The Dick Powell Show is an American television anthology series that aired on NBC from September 26, 1961, until September 17, 1963, primarily sponsored by the Reynolds Metals Company.

== Overview ==
The series was an anthology of various dramas and comedies. Programs were initially hosted by longtime film star Dick Powell until his death from lung cancer on January 2, 1963, then by a series of guest hosts (under the revised title The Dick Powell Theatre) until the series ended. The first of these hosts was Gregory Peck, who began the January 8 program with a tribute to Powell, recognizing him as "a great and good friend to our industry." Peck was followed by fellow actors such as Robert Mitchum, Frank Sinatra, Ronald Reagan, Glenn Ford, Charles Boyer, Jackie Cooper, Rock Hudson, Milton Berle, Jack Lemmon, Dean Martin, Robert Taylor, Steve McQueen, David Niven, Danny Thomas, Robert Wagner and John Wayne.

It featured many future stars, producers, and directors early in their careers, including Aaron Spelling, Sam Peckinpah and Bruce Geller.

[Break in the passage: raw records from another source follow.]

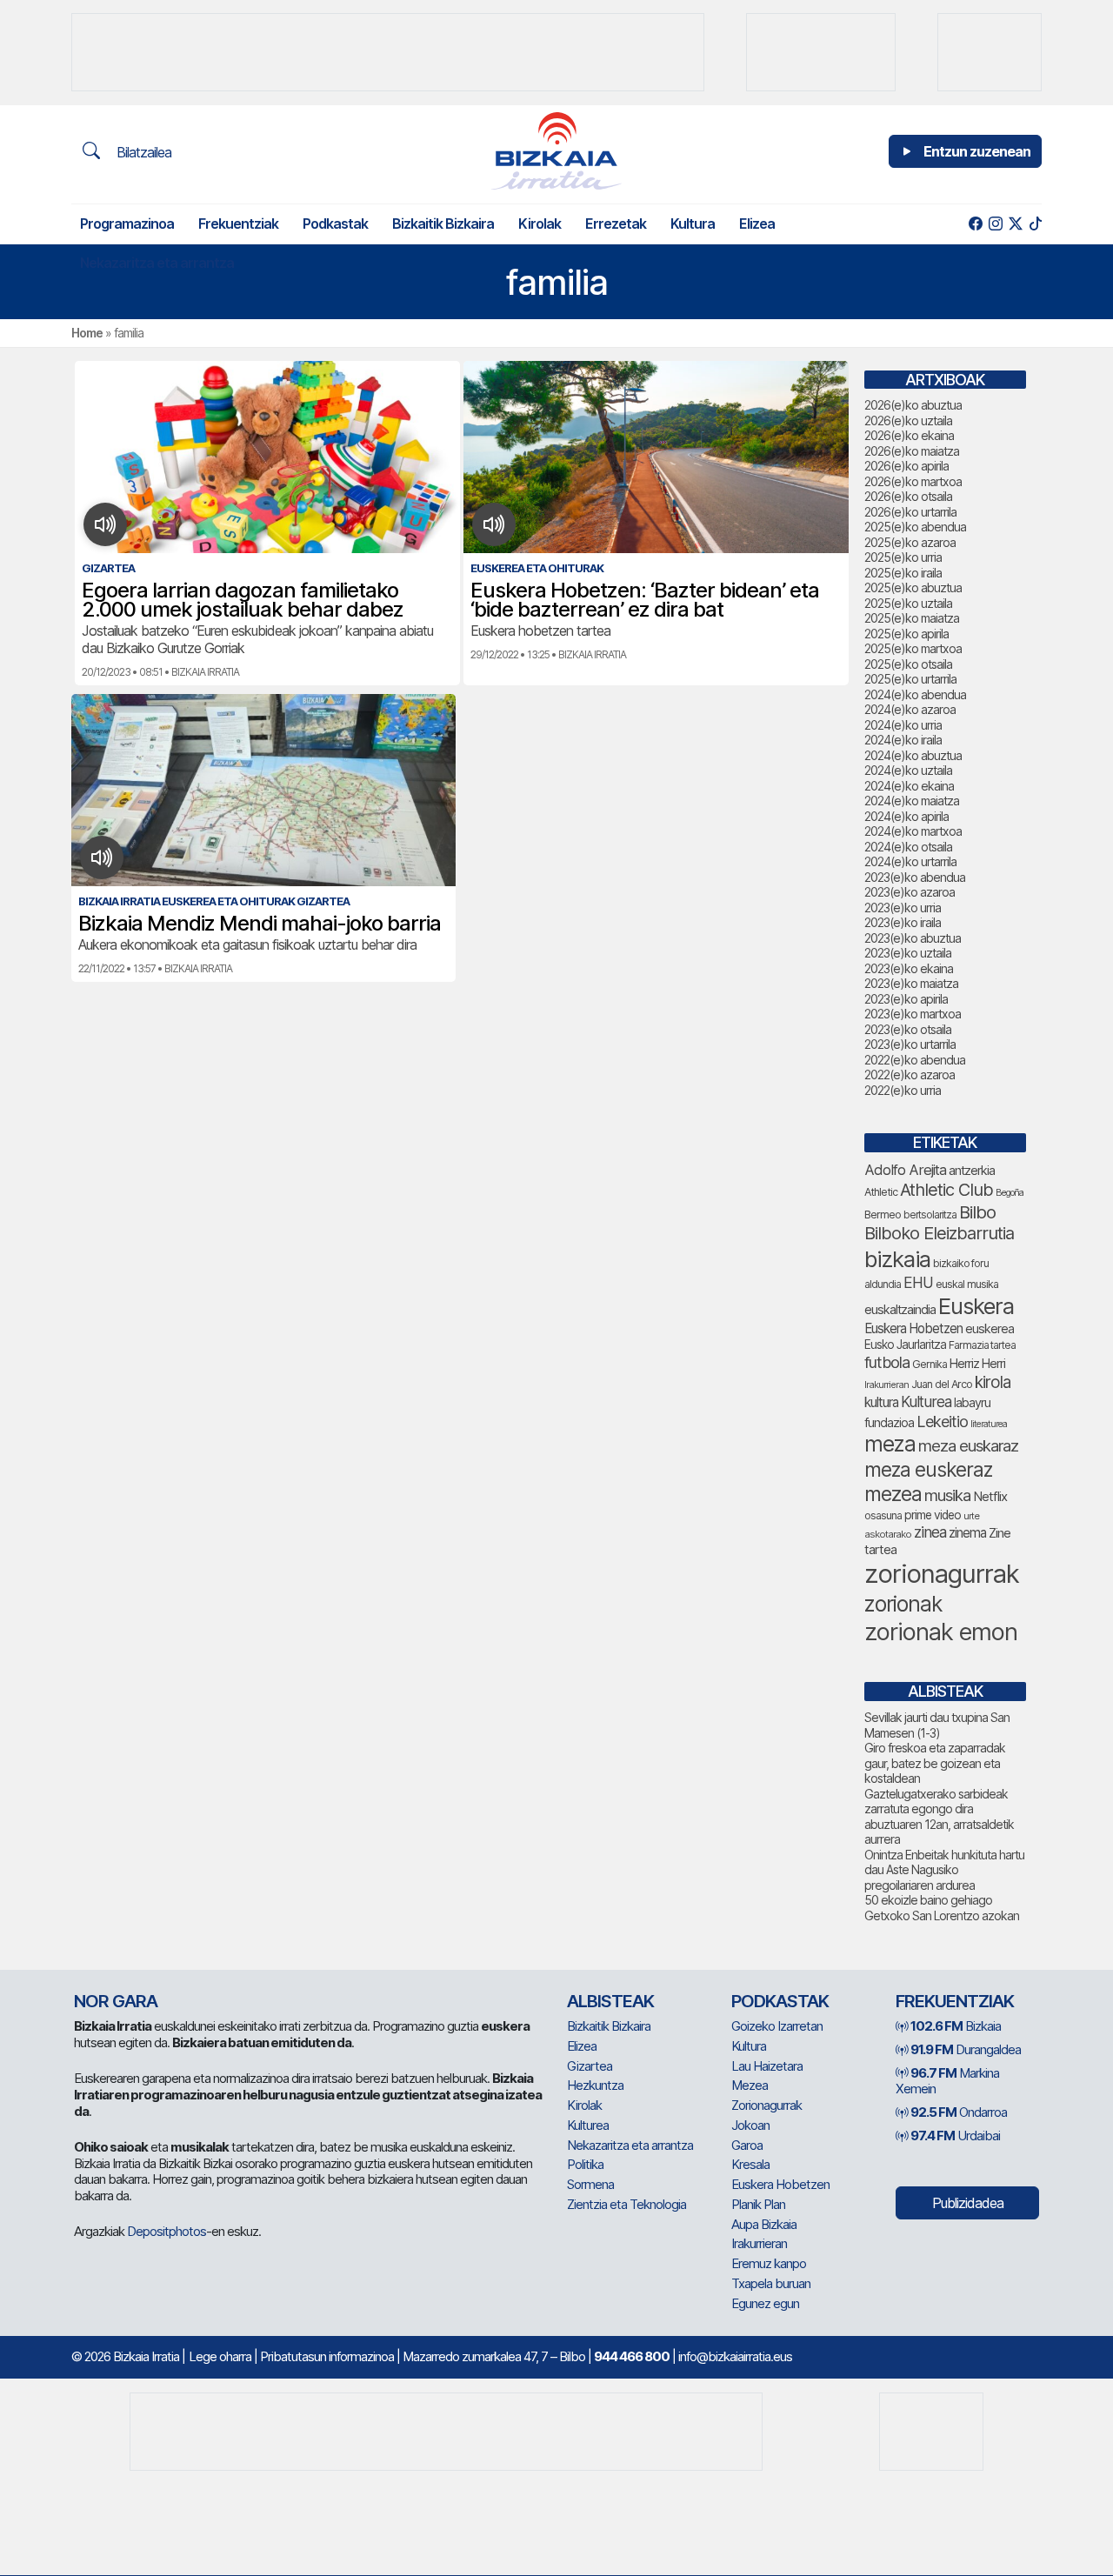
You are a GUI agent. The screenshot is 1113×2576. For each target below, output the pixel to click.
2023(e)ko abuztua (912, 938)
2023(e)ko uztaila (907, 952)
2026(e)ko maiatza (911, 451)
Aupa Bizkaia (763, 2224)
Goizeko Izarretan (777, 2026)
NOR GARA (115, 2001)
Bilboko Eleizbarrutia (939, 1233)
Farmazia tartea (982, 1344)
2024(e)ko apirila (906, 816)
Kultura (692, 223)
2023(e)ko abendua (914, 877)
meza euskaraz (968, 1445)
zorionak (903, 1604)
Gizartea (589, 2066)
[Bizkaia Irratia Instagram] (995, 224)
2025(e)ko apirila (906, 633)
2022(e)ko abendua (914, 1059)
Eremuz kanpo (768, 2263)
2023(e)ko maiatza (911, 983)
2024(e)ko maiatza (911, 800)
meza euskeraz (928, 1469)
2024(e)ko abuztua (913, 755)
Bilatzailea (142, 152)
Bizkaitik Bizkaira (443, 223)
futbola (887, 1361)
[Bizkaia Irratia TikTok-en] (1035, 224)
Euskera (976, 1305)
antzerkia (972, 1170)
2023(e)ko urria (902, 907)
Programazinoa (127, 223)
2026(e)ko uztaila (908, 420)
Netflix (990, 1496)
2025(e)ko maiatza (911, 618)
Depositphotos (166, 2231)
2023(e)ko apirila (906, 998)
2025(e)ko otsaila (908, 664)
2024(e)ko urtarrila (910, 861)
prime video (932, 1515)
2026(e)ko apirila (906, 465)
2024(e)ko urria (903, 724)
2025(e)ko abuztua (913, 587)
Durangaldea (965, 2049)
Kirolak (539, 223)
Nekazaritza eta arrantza (157, 262)
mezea (893, 1494)
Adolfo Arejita (905, 1169)
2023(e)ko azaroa (909, 891)
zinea (930, 1532)
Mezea (749, 2085)
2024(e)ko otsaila (908, 846)
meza (890, 1444)
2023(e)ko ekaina (908, 968)
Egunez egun (765, 2303)
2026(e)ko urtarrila (910, 511)
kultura (881, 1402)
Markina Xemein (947, 2081)
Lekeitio (942, 1421)
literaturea (988, 1424)
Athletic (880, 1191)
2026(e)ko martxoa (913, 481)
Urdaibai (955, 2135)
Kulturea (926, 1401)
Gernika (929, 1364)
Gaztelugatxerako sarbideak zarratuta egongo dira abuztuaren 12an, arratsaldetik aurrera (939, 1816)
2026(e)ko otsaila (908, 496)
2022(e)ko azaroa (909, 1074)
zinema (967, 1533)
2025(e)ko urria (903, 557)
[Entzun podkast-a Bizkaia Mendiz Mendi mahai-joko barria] (102, 857)
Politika (585, 2164)
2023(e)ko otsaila (907, 1029)
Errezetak (615, 223)
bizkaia (897, 1258)
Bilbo (977, 1212)
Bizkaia (955, 2026)
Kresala (750, 2164)
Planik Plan (758, 2204)
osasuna (883, 1515)
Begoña (1009, 1192)
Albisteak (610, 2001)
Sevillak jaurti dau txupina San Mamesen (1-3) (937, 1725)
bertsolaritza (929, 1214)
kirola (992, 1382)
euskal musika (967, 1284)
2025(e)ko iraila (903, 572)
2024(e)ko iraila (903, 739)
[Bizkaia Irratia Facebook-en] (975, 224)
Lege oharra (220, 2356)
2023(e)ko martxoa (912, 1013)
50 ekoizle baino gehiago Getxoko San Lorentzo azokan (941, 1907)
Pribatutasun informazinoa (327, 2356)
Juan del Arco (941, 1384)
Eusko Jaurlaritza (905, 1344)
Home (87, 332)
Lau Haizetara (767, 2066)
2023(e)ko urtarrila (910, 1044)
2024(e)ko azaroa (910, 709)
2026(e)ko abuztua (913, 404)
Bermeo (882, 1214)
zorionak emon (940, 1632)
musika (947, 1495)
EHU (918, 1282)
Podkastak (335, 223)
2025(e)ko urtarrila (910, 678)
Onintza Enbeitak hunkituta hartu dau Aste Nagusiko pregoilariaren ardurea (944, 1869)
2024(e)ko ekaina (909, 785)
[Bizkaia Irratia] (556, 151)
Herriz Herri (977, 1363)
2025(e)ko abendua (915, 526)
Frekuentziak (238, 223)
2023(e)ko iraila (902, 922)
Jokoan (750, 2125)
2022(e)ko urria (902, 1090)
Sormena (590, 2184)
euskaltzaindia (900, 1310)
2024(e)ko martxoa (913, 831)
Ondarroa (958, 2112)
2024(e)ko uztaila (908, 770)
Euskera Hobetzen (913, 1328)
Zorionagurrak (766, 2105)
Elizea (757, 223)
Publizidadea (967, 2203)
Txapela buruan (770, 2283)
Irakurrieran (886, 1384)
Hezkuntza (595, 2085)
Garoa (747, 2145)
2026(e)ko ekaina (909, 435)
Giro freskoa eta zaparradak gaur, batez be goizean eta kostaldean (934, 1762)
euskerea (989, 1328)
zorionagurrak (941, 1573)
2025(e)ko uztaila (908, 603)
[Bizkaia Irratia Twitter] (1015, 224)
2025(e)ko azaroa (910, 542)
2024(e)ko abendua (915, 694)
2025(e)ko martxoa (913, 648)
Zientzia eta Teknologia (626, 2204)
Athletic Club (946, 1189)
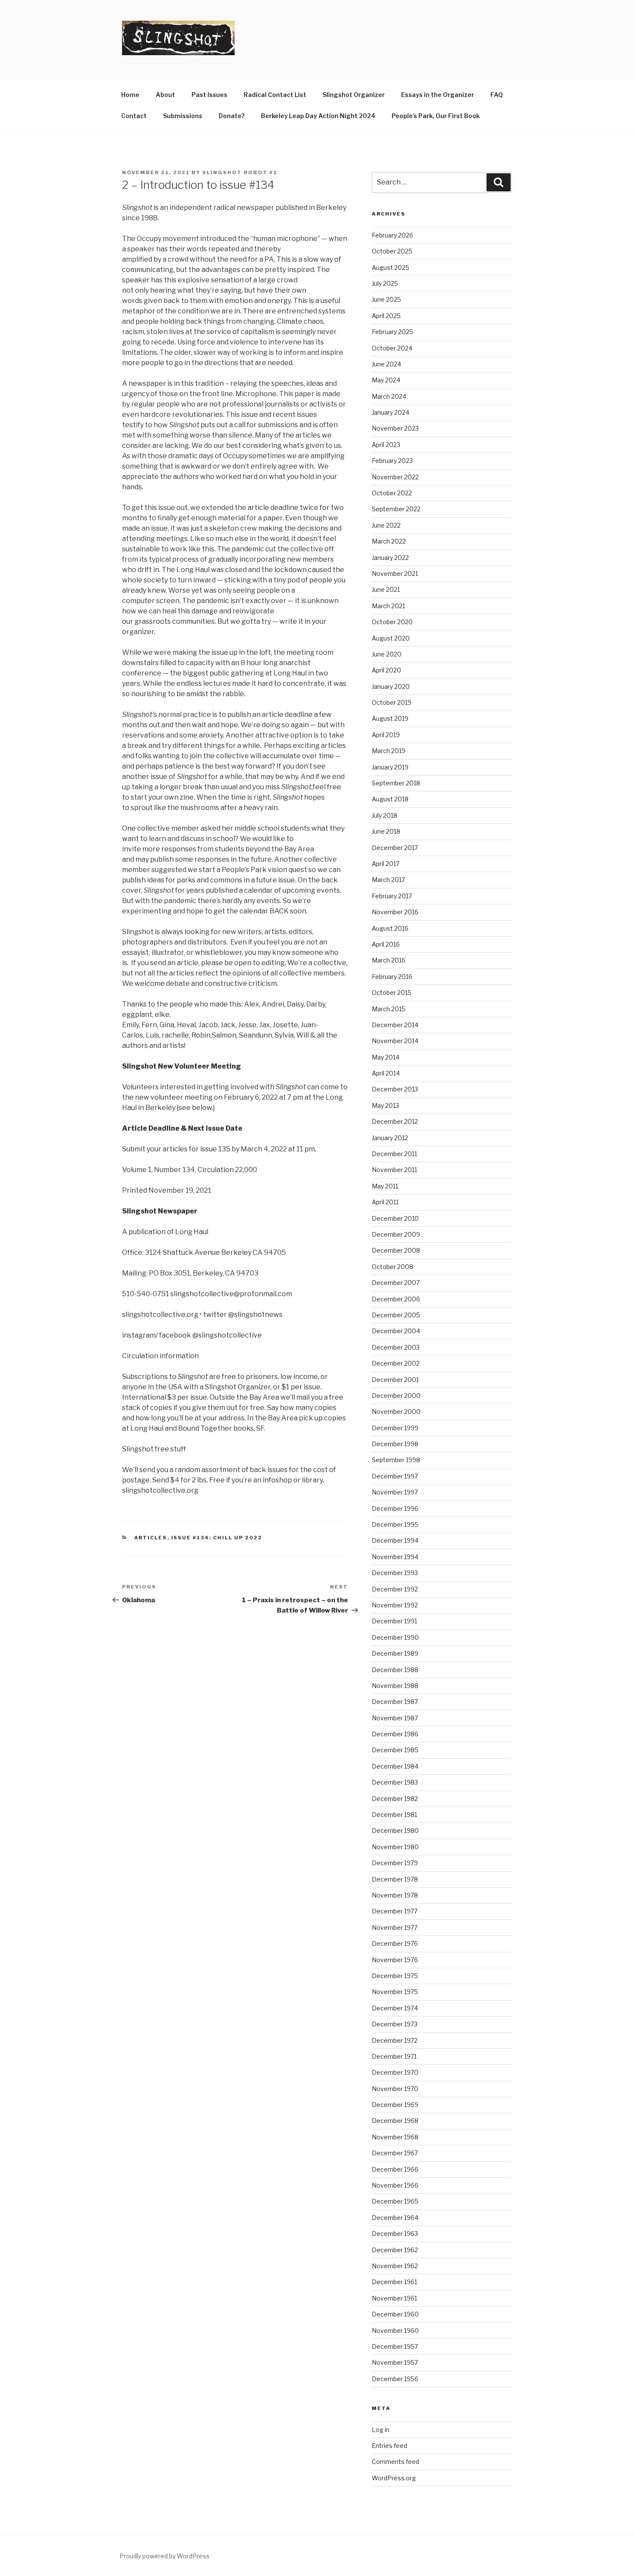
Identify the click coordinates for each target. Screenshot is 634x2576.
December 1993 (395, 1572)
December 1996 (395, 1508)
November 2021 (395, 573)
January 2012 (390, 1137)
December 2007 (396, 1282)
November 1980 (395, 1847)
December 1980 (395, 1830)
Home (130, 94)
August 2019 (390, 718)
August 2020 (391, 638)
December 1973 (394, 2024)
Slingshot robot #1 (239, 172)
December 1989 (395, 1653)
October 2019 (391, 702)
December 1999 (395, 1428)
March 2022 (389, 541)
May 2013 (385, 1105)
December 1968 (395, 2120)
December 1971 (394, 2056)
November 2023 (395, 428)
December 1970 (395, 2072)
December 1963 (395, 2233)
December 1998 (395, 1443)
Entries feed (389, 2445)
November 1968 (395, 2137)
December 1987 (395, 1701)
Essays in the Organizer (437, 94)
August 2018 (390, 799)
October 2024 (392, 348)
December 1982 (395, 1798)
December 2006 (396, 1299)
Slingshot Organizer (354, 94)
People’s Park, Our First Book (436, 115)
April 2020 (386, 670)
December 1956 (395, 2378)
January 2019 (390, 767)
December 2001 (395, 1379)
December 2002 (396, 1363)
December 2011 (394, 1153)
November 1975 (395, 1991)
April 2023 (386, 444)
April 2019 (386, 734)
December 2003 (396, 1347)
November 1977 (394, 1927)
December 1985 (395, 1750)
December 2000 (396, 1395)
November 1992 (395, 1605)
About (165, 94)
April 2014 (386, 1073)
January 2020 (391, 686)
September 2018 (396, 783)
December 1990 (395, 1637)
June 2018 (386, 831)
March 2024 (389, 396)
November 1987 (395, 1718)
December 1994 (395, 1540)
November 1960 (395, 2330)
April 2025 (386, 315)
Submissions (182, 115)
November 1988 (395, 1685)
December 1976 (395, 1943)
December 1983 (395, 1782)
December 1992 (395, 1589)
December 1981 (394, 1814)
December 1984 (395, 1766)
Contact (134, 115)
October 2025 (392, 251)
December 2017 (395, 847)
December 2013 (395, 1089)
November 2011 (394, 1169)
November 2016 (395, 912)
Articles (150, 1538)
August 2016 (390, 928)
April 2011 (385, 1202)
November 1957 (395, 2362)
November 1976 (395, 1959)
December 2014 (395, 1025)
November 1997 (395, 1492)
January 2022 (390, 557)
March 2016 (388, 960)
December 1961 (394, 2281)
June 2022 (386, 525)
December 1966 (395, 2169)
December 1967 (395, 2153)
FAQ (496, 94)
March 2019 (388, 750)
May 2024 (386, 380)
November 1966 (395, 2185)
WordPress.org (394, 2478)
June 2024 (386, 364)
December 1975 (395, 1975)
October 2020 (392, 621)
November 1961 (394, 2298)
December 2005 (396, 1315)
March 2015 (388, 1009)
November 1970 (395, 2088)
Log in (380, 2429)
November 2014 (395, 1040)
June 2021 (386, 589)
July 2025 (385, 283)
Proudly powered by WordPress (164, 2556)
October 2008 (392, 1266)
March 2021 (388, 606)
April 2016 (386, 944)
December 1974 (395, 2008)
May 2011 (385, 1186)
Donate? (232, 115)
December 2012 (395, 1121)
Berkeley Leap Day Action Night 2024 (318, 115)
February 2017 (392, 896)
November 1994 (395, 1556)
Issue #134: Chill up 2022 (217, 1538)
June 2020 (387, 654)
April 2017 (385, 863)
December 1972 (394, 2040)
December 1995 (395, 1524)
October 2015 (391, 992)
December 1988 (395, 1669)
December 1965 (395, 2201)
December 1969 (395, 2104)
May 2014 (385, 1057)
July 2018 (384, 815)
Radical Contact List (275, 94)
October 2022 (392, 493)
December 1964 (395, 2217)
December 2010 (395, 1218)
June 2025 (386, 299)
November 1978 (395, 1895)
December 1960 (395, 2314)
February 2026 (392, 235)
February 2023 (392, 460)
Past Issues (209, 94)
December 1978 (395, 1879)
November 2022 (395, 477)
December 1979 (395, 1862)
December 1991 (394, 1621)
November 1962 (395, 2266)
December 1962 (395, 2250)
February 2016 (392, 976)
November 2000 (396, 1411)
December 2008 (396, 1250)
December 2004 (396, 1331)
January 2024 (390, 412)
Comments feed (395, 2461)
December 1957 (395, 2346)
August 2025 (390, 267)
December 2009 (396, 1234)
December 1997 (395, 1476)
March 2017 (388, 879)
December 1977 (394, 1911)
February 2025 (392, 331)
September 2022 (396, 509)
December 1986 (395, 1734)
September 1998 (396, 1459)
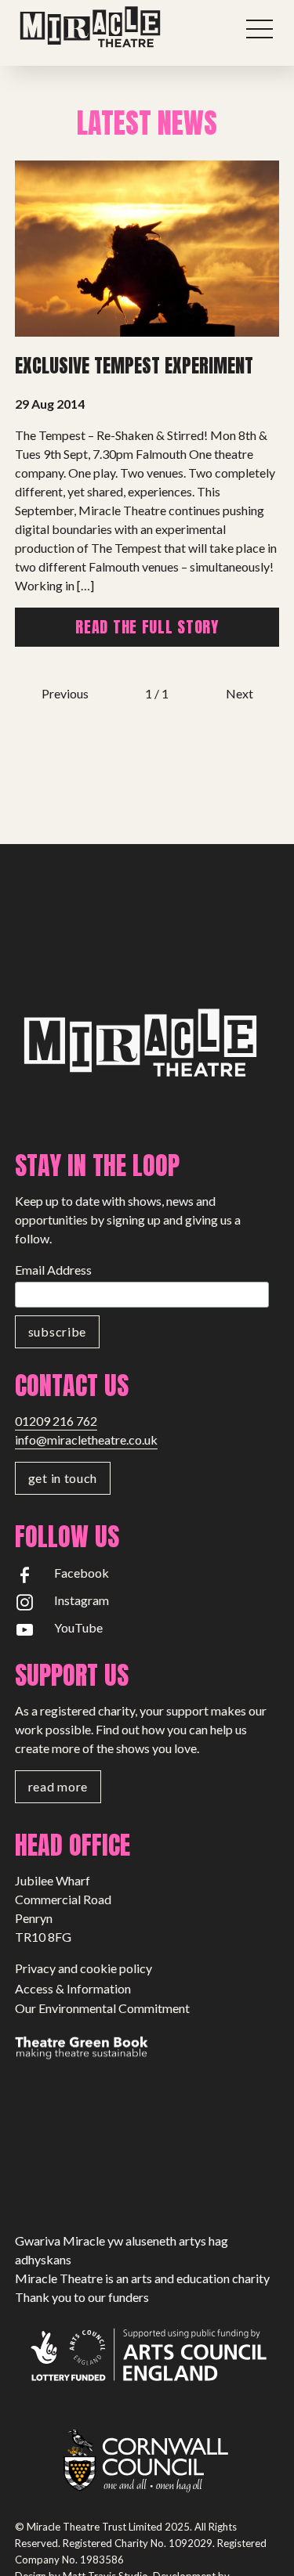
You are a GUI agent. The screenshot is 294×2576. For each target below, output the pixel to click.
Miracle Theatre (121, 27)
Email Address (53, 1269)
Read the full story (146, 627)
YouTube (78, 1627)
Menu (259, 29)
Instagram (81, 1600)
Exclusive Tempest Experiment (134, 366)
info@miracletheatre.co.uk (86, 1439)
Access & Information (73, 1988)
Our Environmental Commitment (102, 2008)
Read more (58, 1786)
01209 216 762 (56, 1420)
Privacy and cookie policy (83, 1968)
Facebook (81, 1572)
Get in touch (62, 1477)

Blake Edwards wrote and directed a number of episodes, including two featuring Robert Vaughn as an Ivy League private eye known as "The Boston Terrier". Several episodes, including those featuring The Boston Terrier, doubled as pilots for potential Four Star Television series, including an unsuccessful attempt to revive The Westerner in a modern-day setting, featuring Lee Marvin in Brian Keith's original role. The original pilot episode for Burke's Law ("Who Killed Julie Greer?"), starring Powell as Amos Burke, appeared as the debut episode of this series.

The Dick Powell Show was one of the many productions of Four Star Television. The series' theme, "More Than Love" ("Theme from The Dick Powell Show"), and the majority of musical compositions heard throughout the series were the work of Herschel Burke Gilbert.

== Distribution ==
The Navy Motion Picture Service made The Dick Powell Show available for viewing aboard ships in 1964. Episodes were packaged with episodes of The Untouchables in 108-minute programs on 16-millimeter film.

==Episodes==
In 1962, Peckinpah directed and co-wrote the episode "Pericles on 31st Street, which featured Theodore Bikel, Carroll O'Connor, Arthur O'Connell, and Strother Martin.